Recover Financial Losses
You must work closely with the bank to attempt to reverse the financial damage and stop the payment if the check is still processing. If you have identified the fraudster, you must take legal action against them to recover the lost money.
How Can You Build a Check Fraud-Resistant Culture Within Your Business?
Segregation of Duties
Divide the task and responsibility among different employees to prevent one person from having control over the entire check issuance process. For example, one person should issue the document, and another should approve it. The oversight reduces the temptation to commit fraud. Additionally, in case of fraud, you can trace the steps back to the person responsible for the task and resolve it quickly.
Employee Training
Educate staff on the importance of internal check fraud prevention and how to identify suspicious activity. They must also know the correct procedure to report the crime without the fear of retaliation. You must also train them on ethical conduct and elaborate on the dire consequences of committing such a crime. This will help deter internal scams.
Account Reconciliation
Regularly compare internal financial records with bank statements. It will help verify that all issued checks match the company’s records. In case of a mismatch due to an altered amount or an unauthorized payee, this process will highlight the issue. It will give you time to stop the fraud before it escalates to financial damage.

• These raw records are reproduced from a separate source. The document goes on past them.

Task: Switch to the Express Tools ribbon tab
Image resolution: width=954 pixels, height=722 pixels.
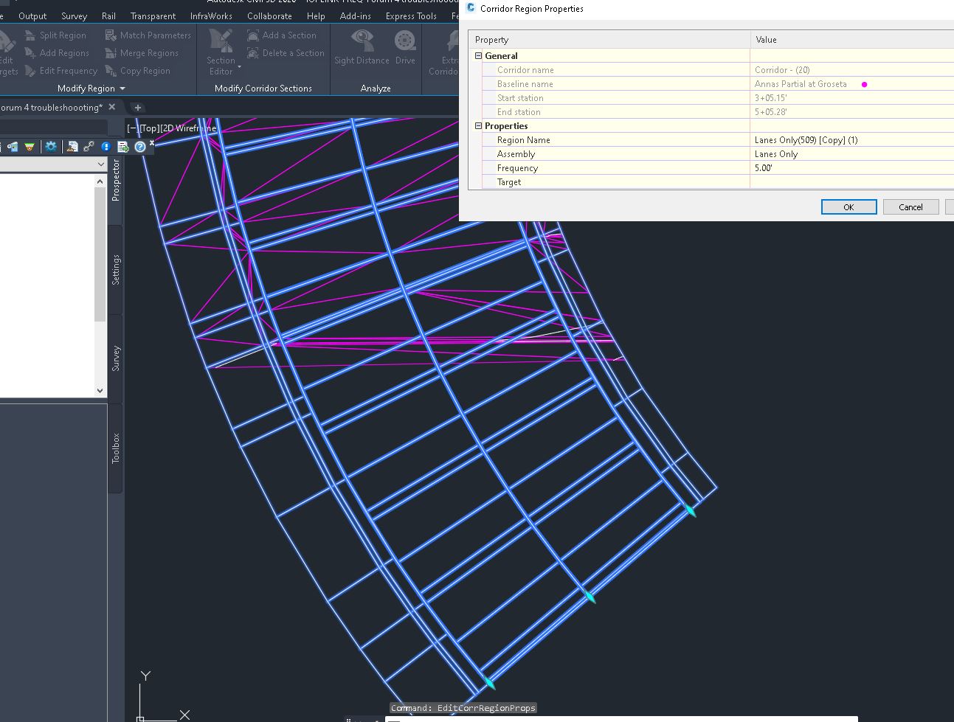Action: point(410,15)
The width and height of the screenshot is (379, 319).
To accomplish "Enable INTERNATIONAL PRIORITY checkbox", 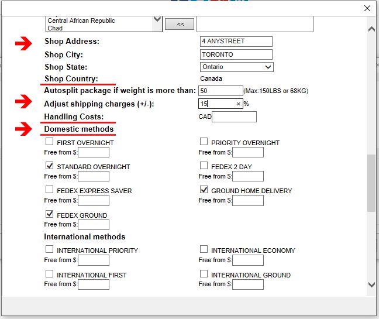I will tap(50, 249).
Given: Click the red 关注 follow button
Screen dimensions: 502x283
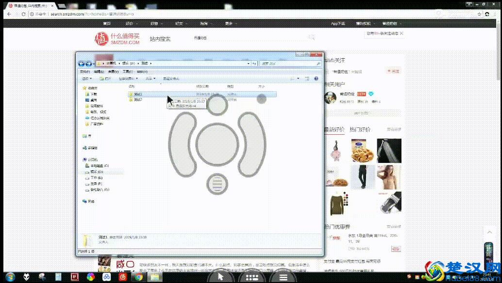Looking at the screenshot, I should tap(393, 71).
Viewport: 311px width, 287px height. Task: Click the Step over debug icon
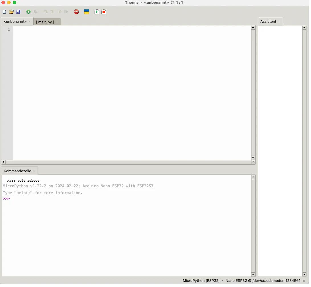(46, 12)
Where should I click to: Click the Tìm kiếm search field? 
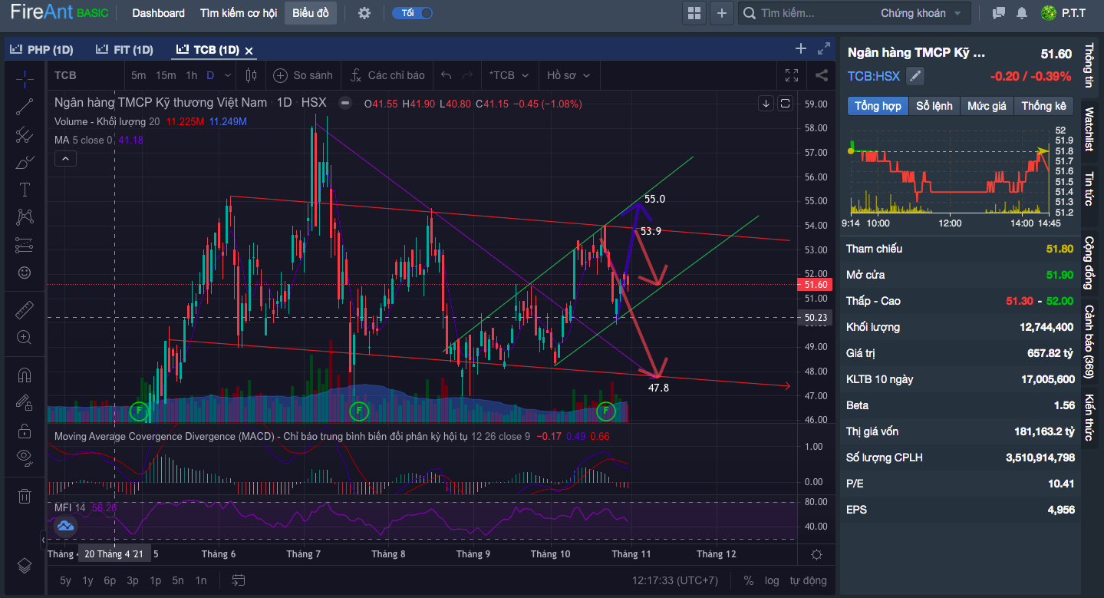point(813,13)
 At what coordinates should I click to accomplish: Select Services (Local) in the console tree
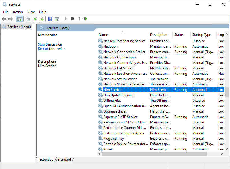click(x=19, y=27)
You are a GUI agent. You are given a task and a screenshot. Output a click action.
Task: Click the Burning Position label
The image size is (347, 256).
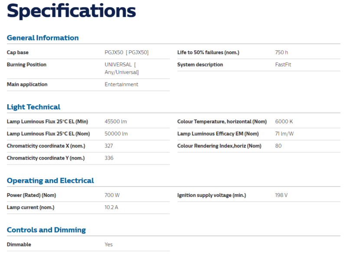pyautogui.click(x=26, y=65)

Read More: Mail Checks Online
Trust PostGrid Check API to Print and Mail Checks With Best-in-Class Security
Detection of internally created fake checks can take weeks. The longer the fraud goes unnoticed, the harder it is to recover from. This is where our Check API can come to your rescue. We offer end-to-end encryption and Role-Based Access Control. We will ensure that only authorized persons can create, print, and mail these documents. Request a demo today to see how we can help your business avoid the risk of internal check fraud.
FAQs
Can Internal Check Fraud Affect a Company’s Credit Score?
The direct impact is not immediate, but it does influence the company’s credit score. If business check fraud leads to a significant monetary loss, it will reduce the company’s cash flow and impact its financial health. The reduced liquidity will lead to missed payments on loans, lines of credit, and other obligations. This will negatively impact the credit score. Similarly, if the scam becomes public, lenders will view the company as high-risk. It will lead to high interest rates and reduced credit limits. Both these aspects will lower the credit score.

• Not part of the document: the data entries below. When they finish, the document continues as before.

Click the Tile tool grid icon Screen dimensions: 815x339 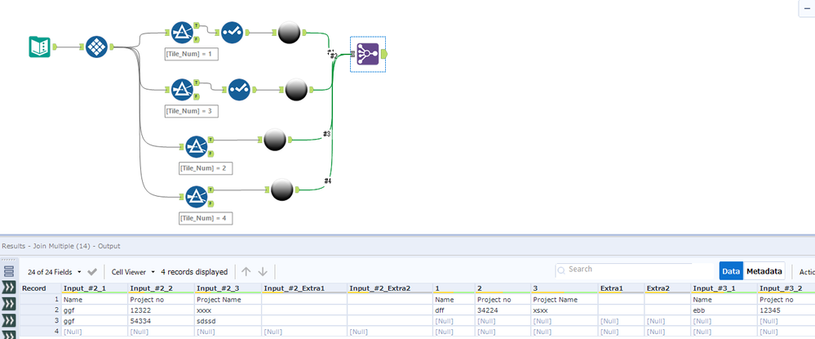tap(97, 47)
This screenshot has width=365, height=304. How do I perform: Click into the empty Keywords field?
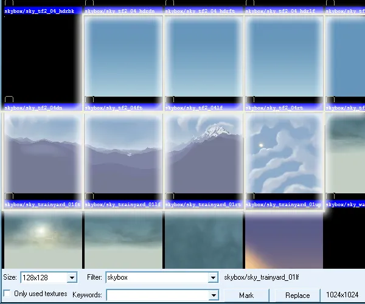pyautogui.click(x=157, y=295)
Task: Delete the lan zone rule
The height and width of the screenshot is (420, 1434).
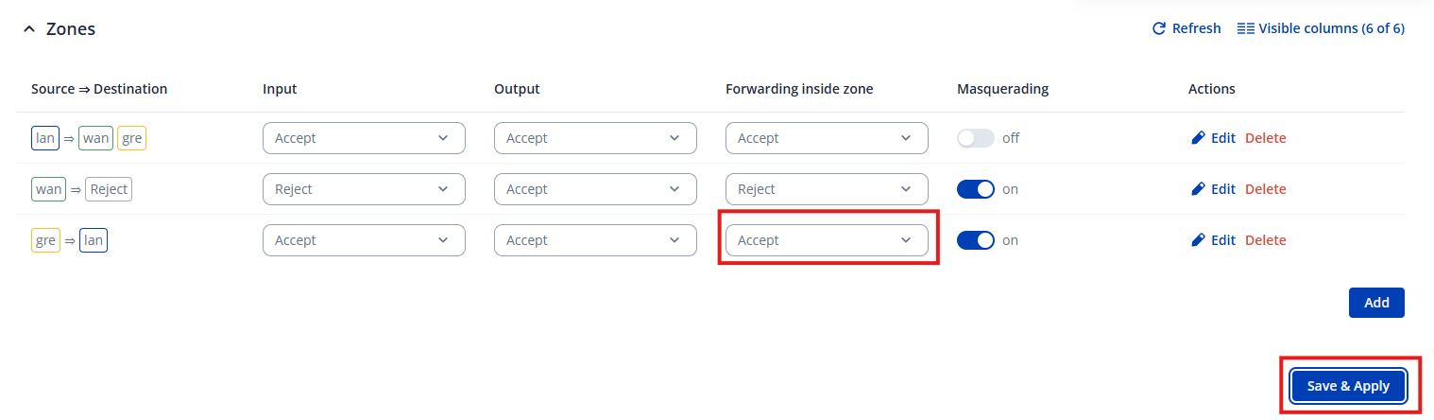Action: point(1265,138)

Can an Employee Commit Check Fraud Without Physically Accessing the Checks?
Yes, they just need access to the accounting software or the banking system to create fake checks. They can change the amount or payee information to forge a fraudulent transaction without needing the physical copy.
Are Digital Checks Less Prone to Internal Fraud Than Paper Checks?
It is not the check type but the system that generates, prints, and mails them that makes them an easy target for scammers to commit criminal activity. Weak access control and a lack of monitoring will allow fraudsters to initiate fraudulent pieces, modify account details, and bypass fraud detection systems.
How Often Should Companies Conduct Internal Audits to Prevent Check Fraud?
This depends on the size, complexity, and risk profile of the business. For example, if you are a small business, you can conduct quarterly or semi-annual audits. The scope will be narrow, focusing on reviewing bank statements and verifying high-risk transactions. However, if you are a large business, you must conduct monthly audits. This will ensure that there is constant monitoring of the business operations, mainly because multiple departments from various locations might be responsible for check processing and payments.